The pace gets a bit crazed at the very end, but that was because Whedon working in three or four years of planned plot development in half a season when he found out the show was being cancelled.  A couple of other random notes -- Whedon works in a fresh high-tech take on zombies (really, it makes sense in context) in the season-ending episodes.  We also get a couple of guest appearances from the new first lady of sci-fi TV, Summer Glau.



  1. Brian:

    If you read interviews with the cast and crew that came out around the 3rd or 4th episode, you'll see most of them say the first 5 episodes sucked because Fox tried to control the direction too much. It practically became their marketing campaign that everyone should stick around through at least episode 6 when it got better.,24418/

    "Honestly, yes. I understand it from a business perspective, and from Fox’s view, but at the same time, we’ve now done 13 episodes, and people have said that the show took off once they finally realized that Joss is best off left alone to do his thing. That happens around episode six—six through 13 are just extraordinary. I love one, two, three, four, and five, but Joss’ first script that he did after the pilot is number six, which is called “Man On The Street,” and it is just unbelievable. From that point on, the world unfolds in Joss’ way, with Joss’ speed, and it’s really remarkable." -- Eliza Dushku

  2. Josh:

    One of the greatest things, to me, about Dollhouse, was the discovery that Enver Gjokaj is an absolutely phenomenal actor.

  3. Keith Casey:

    If you're a Joss fanboy, you should check out a movie some friends of mine made:

    It's a sequel to the official movie and was blessed by Joss, the studio, and some of the original cast.. Joss, et al have even called it canonical and included it in a timeline/history writeup that is underway now. They even got the composer that wrote the Firefly opening song to write some of their stuff.
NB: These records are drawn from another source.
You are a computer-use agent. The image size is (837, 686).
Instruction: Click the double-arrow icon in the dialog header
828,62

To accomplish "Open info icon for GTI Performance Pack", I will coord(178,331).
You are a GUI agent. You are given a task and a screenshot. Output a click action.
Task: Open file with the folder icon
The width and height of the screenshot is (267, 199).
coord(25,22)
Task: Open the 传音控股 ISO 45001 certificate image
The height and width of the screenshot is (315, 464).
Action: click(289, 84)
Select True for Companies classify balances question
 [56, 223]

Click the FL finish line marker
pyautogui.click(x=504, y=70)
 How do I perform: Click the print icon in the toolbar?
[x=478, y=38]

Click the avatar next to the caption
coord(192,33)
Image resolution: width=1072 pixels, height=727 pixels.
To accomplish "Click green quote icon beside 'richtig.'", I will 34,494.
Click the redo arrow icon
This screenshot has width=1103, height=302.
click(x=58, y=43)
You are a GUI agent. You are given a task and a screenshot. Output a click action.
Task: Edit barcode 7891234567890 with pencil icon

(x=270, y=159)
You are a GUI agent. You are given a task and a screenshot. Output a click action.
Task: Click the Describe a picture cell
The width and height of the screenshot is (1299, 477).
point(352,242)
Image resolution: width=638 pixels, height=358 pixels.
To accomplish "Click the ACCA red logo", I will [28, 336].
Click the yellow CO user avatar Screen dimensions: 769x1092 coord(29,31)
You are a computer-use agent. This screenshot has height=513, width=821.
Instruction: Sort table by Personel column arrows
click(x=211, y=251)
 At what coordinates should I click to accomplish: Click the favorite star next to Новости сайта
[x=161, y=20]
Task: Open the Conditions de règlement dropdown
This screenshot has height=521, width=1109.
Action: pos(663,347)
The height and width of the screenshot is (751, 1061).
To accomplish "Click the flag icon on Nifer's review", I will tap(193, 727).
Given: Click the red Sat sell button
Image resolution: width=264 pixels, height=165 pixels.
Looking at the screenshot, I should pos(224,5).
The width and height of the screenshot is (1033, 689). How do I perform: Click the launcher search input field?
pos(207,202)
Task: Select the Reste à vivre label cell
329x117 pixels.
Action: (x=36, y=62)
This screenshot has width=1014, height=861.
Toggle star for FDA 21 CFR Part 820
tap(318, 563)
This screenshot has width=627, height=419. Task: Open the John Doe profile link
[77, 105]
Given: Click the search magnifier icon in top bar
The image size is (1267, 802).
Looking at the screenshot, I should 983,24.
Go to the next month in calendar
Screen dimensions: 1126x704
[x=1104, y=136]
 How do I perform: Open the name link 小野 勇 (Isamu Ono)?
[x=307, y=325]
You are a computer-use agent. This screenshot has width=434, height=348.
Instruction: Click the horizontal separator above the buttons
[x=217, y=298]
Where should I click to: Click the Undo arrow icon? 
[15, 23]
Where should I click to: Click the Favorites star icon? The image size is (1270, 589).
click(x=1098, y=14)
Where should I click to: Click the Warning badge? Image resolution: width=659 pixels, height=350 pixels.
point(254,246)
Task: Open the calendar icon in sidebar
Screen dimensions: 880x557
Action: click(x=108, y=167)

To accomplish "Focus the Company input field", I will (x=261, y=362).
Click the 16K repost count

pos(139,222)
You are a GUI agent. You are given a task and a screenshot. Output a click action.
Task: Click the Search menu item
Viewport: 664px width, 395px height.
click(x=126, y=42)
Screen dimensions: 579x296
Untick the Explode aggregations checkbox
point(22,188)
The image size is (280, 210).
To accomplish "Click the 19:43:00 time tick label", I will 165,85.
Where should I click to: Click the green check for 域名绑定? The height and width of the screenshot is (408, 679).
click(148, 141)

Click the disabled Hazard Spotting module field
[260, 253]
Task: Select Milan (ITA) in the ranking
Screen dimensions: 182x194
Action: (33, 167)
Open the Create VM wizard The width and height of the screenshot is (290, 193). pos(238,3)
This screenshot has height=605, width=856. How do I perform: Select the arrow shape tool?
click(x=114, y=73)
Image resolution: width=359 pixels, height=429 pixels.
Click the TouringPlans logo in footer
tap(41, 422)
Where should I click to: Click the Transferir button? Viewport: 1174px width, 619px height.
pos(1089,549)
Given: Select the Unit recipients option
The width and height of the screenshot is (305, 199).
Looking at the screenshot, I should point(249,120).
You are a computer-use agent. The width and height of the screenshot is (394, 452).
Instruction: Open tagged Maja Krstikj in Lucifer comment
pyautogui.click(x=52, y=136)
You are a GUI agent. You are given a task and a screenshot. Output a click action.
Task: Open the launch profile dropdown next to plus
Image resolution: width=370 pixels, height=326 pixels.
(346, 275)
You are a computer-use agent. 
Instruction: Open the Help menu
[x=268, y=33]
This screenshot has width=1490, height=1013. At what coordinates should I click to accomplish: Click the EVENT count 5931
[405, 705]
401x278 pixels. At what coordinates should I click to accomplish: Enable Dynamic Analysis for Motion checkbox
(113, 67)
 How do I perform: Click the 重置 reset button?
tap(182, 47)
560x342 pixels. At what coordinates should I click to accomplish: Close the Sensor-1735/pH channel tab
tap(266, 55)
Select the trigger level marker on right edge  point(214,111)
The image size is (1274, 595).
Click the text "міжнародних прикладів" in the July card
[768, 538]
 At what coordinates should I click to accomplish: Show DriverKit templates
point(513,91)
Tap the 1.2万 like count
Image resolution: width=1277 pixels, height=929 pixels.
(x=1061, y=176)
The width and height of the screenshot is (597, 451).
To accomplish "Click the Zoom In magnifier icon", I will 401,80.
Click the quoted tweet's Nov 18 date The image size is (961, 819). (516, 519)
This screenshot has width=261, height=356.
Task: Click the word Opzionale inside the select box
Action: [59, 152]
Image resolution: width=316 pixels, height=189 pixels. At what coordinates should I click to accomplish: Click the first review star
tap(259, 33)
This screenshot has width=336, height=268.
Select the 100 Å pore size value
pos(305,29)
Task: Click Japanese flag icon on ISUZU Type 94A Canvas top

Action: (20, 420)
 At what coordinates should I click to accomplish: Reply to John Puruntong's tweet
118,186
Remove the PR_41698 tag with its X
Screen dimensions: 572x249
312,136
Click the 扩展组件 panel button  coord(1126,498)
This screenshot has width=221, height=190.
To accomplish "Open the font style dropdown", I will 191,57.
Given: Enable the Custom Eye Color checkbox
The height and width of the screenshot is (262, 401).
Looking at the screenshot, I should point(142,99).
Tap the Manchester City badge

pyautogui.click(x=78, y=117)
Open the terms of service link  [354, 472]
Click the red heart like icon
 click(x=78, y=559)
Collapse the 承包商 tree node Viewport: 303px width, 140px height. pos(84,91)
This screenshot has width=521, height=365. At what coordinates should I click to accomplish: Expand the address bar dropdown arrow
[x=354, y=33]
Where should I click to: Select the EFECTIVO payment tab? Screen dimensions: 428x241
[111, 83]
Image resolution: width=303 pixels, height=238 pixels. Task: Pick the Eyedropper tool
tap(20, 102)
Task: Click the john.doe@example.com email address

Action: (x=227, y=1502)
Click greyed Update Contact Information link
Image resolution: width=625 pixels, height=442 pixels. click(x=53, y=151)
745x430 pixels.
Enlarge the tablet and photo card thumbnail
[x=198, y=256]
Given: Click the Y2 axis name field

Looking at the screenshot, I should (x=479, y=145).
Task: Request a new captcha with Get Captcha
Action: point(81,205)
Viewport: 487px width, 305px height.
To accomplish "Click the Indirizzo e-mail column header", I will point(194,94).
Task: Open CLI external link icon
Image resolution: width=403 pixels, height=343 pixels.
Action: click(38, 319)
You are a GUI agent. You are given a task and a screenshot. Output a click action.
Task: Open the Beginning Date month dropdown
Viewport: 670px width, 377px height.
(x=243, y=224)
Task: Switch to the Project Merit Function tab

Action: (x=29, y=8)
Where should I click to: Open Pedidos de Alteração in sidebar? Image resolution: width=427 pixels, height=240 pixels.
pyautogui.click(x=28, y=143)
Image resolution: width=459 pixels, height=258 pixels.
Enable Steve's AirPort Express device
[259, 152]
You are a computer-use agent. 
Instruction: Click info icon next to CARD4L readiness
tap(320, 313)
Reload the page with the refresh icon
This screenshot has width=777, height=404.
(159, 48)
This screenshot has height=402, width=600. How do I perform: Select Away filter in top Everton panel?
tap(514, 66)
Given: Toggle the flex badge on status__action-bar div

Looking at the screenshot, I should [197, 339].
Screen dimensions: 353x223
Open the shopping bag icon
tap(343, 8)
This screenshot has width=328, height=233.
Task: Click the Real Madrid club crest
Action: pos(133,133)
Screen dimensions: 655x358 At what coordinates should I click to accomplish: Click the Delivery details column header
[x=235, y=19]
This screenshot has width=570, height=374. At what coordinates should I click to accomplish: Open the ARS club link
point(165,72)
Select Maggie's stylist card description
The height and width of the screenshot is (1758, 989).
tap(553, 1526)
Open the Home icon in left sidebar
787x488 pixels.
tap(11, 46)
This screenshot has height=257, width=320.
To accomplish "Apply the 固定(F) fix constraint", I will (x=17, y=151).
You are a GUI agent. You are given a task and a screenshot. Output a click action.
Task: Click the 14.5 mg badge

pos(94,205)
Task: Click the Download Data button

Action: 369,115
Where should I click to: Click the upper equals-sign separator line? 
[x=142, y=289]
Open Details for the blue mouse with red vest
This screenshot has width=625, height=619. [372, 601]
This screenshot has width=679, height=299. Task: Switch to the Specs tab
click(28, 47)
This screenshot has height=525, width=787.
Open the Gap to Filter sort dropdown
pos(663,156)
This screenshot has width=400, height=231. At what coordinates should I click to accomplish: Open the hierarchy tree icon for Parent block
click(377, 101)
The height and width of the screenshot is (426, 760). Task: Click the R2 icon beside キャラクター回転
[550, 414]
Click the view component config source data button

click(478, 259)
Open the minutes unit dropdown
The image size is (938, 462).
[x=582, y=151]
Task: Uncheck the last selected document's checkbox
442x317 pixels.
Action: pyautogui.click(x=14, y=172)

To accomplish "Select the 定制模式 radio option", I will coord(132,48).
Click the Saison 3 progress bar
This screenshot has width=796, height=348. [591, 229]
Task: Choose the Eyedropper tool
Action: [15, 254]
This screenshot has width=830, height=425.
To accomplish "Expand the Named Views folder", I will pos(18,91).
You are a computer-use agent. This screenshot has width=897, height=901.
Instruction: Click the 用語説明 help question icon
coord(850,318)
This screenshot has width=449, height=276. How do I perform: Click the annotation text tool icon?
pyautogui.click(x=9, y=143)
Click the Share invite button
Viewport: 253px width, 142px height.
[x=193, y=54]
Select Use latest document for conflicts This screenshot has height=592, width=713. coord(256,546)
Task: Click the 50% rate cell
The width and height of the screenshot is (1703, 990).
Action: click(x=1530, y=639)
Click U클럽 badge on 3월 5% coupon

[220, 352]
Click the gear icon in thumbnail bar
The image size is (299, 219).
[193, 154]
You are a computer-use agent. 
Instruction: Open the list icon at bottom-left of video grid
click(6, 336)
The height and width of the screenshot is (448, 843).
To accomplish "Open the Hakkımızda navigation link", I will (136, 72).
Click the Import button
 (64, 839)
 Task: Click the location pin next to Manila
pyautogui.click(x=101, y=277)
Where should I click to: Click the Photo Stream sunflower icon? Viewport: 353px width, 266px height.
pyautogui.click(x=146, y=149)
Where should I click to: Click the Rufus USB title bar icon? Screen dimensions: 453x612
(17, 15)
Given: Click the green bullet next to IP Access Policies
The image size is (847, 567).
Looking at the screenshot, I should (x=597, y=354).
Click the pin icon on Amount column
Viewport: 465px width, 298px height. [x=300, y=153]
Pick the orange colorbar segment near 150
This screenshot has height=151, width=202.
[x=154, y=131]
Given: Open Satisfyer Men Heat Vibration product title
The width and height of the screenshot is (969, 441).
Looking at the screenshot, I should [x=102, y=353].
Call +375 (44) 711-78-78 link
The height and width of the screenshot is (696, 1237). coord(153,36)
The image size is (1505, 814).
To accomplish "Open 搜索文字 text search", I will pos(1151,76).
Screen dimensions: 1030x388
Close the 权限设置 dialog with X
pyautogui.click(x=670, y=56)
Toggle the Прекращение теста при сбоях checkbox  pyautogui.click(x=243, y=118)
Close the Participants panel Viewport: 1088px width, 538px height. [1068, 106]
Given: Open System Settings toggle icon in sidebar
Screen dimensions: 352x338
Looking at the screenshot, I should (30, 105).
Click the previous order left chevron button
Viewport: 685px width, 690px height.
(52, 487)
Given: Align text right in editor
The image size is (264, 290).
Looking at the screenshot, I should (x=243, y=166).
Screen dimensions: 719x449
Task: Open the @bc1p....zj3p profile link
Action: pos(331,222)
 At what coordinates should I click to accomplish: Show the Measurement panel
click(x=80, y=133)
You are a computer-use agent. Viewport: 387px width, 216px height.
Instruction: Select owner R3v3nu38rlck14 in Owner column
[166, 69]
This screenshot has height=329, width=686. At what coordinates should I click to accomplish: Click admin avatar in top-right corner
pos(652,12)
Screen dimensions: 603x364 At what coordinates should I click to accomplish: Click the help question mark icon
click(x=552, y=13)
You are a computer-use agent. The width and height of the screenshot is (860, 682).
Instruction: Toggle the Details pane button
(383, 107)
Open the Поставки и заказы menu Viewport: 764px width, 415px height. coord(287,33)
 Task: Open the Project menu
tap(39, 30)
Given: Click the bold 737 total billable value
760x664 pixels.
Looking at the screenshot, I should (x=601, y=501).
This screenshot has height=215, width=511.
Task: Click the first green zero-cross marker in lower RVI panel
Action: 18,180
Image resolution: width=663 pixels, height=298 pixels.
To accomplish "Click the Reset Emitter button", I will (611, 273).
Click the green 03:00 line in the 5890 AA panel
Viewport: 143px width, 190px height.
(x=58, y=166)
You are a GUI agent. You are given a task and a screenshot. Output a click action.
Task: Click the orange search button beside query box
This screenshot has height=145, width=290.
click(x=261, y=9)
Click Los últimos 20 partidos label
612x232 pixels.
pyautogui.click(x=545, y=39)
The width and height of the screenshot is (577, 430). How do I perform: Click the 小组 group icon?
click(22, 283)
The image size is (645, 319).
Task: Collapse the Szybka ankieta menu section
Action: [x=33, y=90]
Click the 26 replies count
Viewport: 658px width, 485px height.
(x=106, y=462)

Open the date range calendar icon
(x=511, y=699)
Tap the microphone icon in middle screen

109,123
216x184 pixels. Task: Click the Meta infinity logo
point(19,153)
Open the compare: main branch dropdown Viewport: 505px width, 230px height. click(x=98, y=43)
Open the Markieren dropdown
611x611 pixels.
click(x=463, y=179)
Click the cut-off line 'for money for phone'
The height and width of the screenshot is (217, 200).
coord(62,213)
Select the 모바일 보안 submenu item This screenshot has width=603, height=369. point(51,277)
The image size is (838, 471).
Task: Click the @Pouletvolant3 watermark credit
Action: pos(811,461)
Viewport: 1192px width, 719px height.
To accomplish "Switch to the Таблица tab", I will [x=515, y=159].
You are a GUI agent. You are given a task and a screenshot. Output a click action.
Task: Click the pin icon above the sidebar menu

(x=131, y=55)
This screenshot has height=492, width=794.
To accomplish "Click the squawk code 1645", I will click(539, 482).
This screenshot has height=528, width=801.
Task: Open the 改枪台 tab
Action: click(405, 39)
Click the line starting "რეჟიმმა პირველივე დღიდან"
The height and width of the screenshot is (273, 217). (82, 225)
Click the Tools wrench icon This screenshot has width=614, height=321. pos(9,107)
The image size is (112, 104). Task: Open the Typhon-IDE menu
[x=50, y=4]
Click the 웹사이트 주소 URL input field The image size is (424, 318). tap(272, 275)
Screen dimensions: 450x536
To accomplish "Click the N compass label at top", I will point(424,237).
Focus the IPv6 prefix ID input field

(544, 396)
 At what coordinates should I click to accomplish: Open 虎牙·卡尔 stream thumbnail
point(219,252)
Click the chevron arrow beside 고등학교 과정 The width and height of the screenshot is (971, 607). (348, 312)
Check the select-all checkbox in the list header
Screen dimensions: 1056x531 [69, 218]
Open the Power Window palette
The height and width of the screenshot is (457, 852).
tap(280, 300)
    When they presented it at SXSW last month, a guy in the audience got up, introduced himself as the Visual Director for the show & movie and said "What you guys have done here is awesome." The entire room just sat there staring. It was awesome. :)

  4. IgotBupkis, President, United Anarchist Society:

    > One of the greatest things, to me, about Dollhouse, was the discovery that Enver Gjokaj is an absolutely phenomenal actor.

    Indeed. That whole s2 scene where he becomes 'Kiki' is downright awesome. I really wish the nets/studios had sense enough to use him more. I've only seen him in one thing, offhand, since DH ended.

    What impressed me about the show, really, more than anything else, was s1e10, "Haunted", which showed that Whedon really, truly saw and understood many of the secondary and tertiary ramification of this technology. Heinlein was the only author who did this consistently that I know of. But most writers and creators don't really touch on such things at all.

    For those of you who don't know that of which I'm speaking --

    An author writing about automobiles as of 1905 might have predicted that they would replace horses. That's a "primary" effect of automobiles.

    A more subtle, and secondary effect would be that the average person would become divorced from horses, and most people would rarely, if ever, do anything at all connected with horses. Horses are basically insignificant to society these days.

    The tertiary effect, though, would be to realize that automobiles, with their substantially greater range, would have an effect on sexual mores and practices, by allowing individuals to escape the confines of "people they know" -- with autos, you can more easily travel to somewhere else where no one really knows you, and act in a manner that would have had people gossiping about you in your home town. You no longer have to fear the repercussions of that gossip, so your behavior can be different with the auto than without it.

    With Haunted, it was quite clear that Whedon really realized what his postulated tech was fully capable of.

  5. James Bradley:

    Or, the tertiary effect of the automobile is to allow folks to get out from under the local society's characterizations and views of them based on past conduct, family conduct, and status, among others. In effect, one may go where no one really knows him and behave well and do well, without earlier perceptions of others weighing him down.

  6. me:

    Agreement - Dollhouse, like so many other Whedon shows, got cancelled way too early. However, he pulled of a nice crisp finish.

  7. IgotBupkis, President, United Anarchist Society:

    > Agreement – Dollhouse, like so many other Whedon shows, got cancelled way too early. However, he pulled of a nice crisp finish.

    Can't blame Fox for this one, though, DH's numbers stunk for its entire run, even for Friday night. Allowing it a second "half" season was more than reasonable action on their part.

    No, the series failed because there are too many idiots out there who really won't give a show a chance if they can't understand all the characters and pigeon-hole them utterly by early in the second episode.


    I put that question -- "why have you stopped watching?" -- in a DH forum, and that's pretty much the gist of the responses I got.